Stock share buybacks or share repurchase plans have become all the rage on Wall Street lately with the stock market’s excellent run so far this year. In fact, in the first quarter of 2013, companies in the United States have bought back over $105 billion worth of their stock. This has edged out the payment of dividends which only accounted for a little over $70 billion in January through March of this year.

Recently, Wal-Mart announced that it will repurchase $15 billion of its shares in a repurchasing plan. This was just the latest announcement in a string recently. Others announcing repurchase plans or increasing existing plans have been the likes of Sirius XM, CVS, Monsanto, Priceline, Las Vegas Sands, and many others.

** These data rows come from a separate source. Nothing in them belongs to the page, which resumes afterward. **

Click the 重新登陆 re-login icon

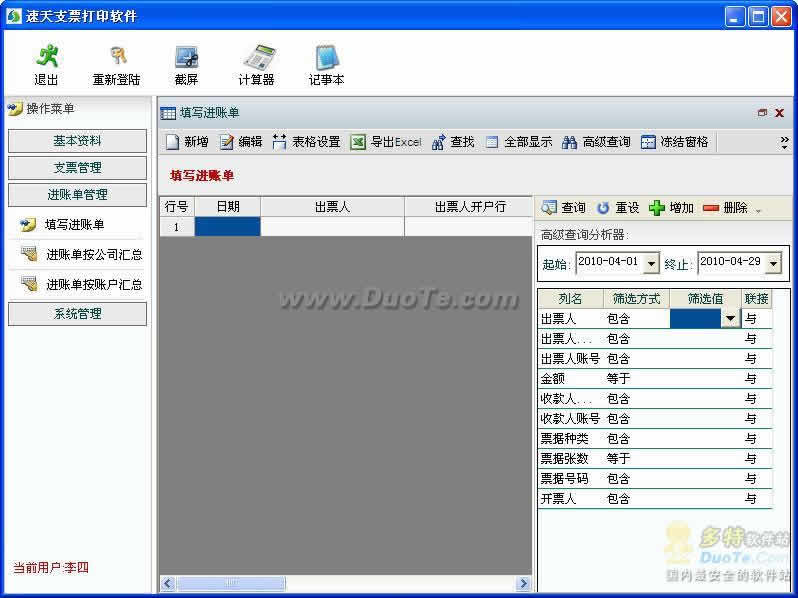tap(117, 65)
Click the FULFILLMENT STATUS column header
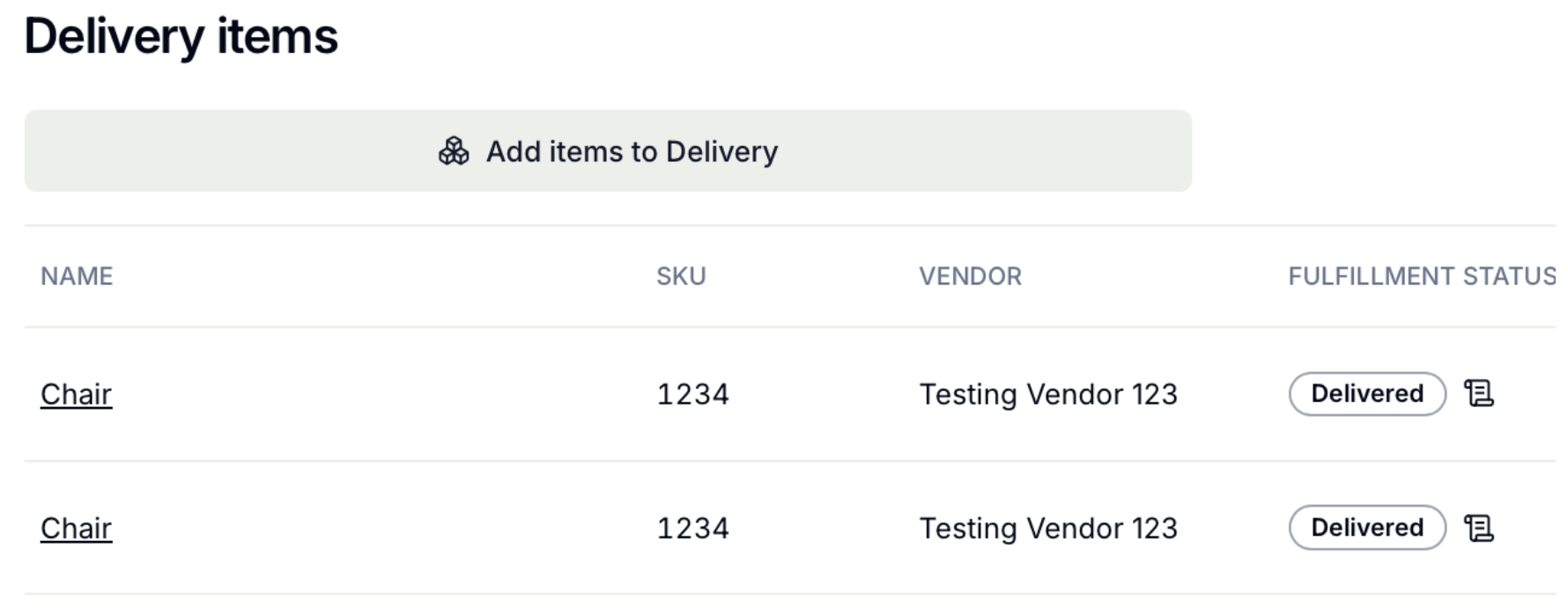1568x615 pixels. pos(1422,277)
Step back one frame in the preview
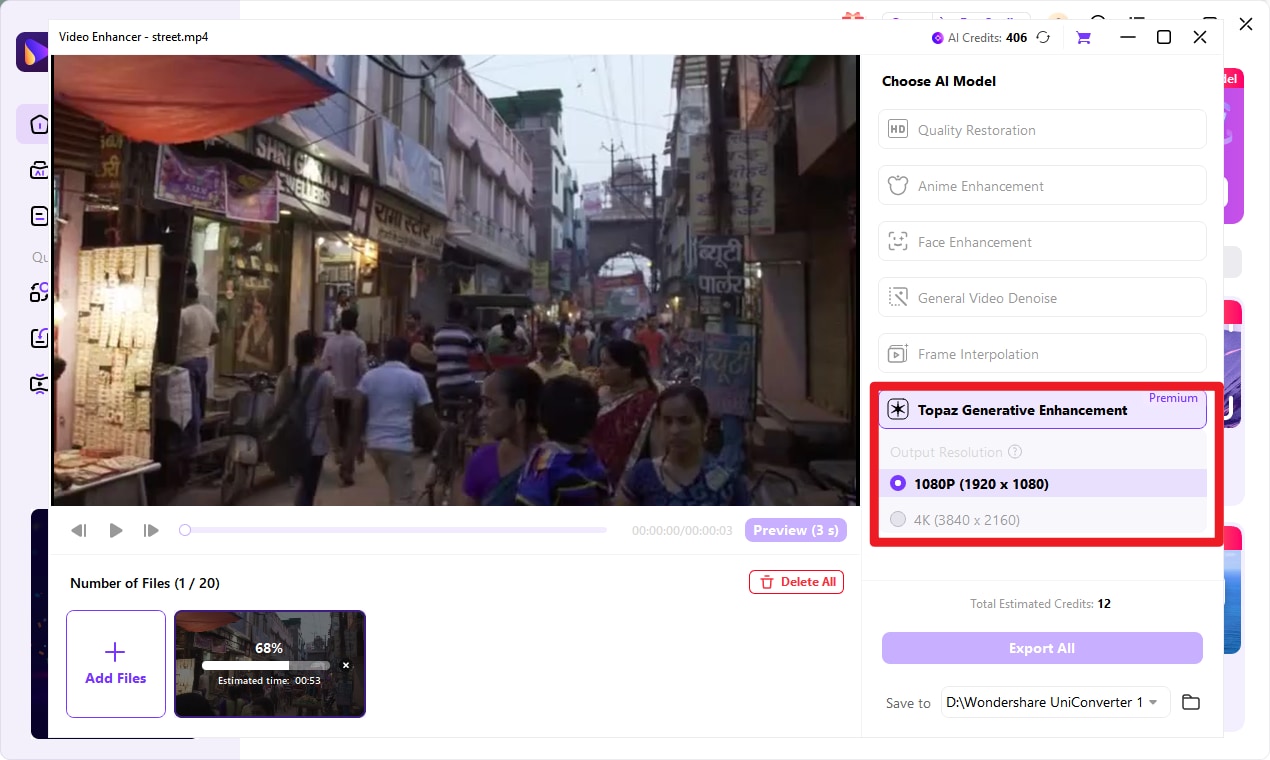 [79, 530]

But, are share buybacks a good deal for investors? There are a few benefits of the programs to be sure such as raising the earnings per share by withdrawing outstanding shares from the market and returning earnings to shareholders. But, there are also some underlying principles of the share buybacks program that can leave investors with a bad taste in their mouths if they are not careful.

Here are a few things to consider about share buybacks…

Lack Of Ideas For The Money

One of the biggest drawbacks of a share repurchase plan or stock share buybacks is that the company does not have an idea to put their money to good use. Share buybacks are the easy option for the company when they cannot find another creative idea to put the cash to work. Why not spend that money expanding their business? Why not make an acquisition or open new stores? Why not use that money to grow through research and development? Why not use this capital to replace aging property, plant, and equipment? These are what shareholders should be screaming for the companies they own to be doing with excess cash on the balance sheet.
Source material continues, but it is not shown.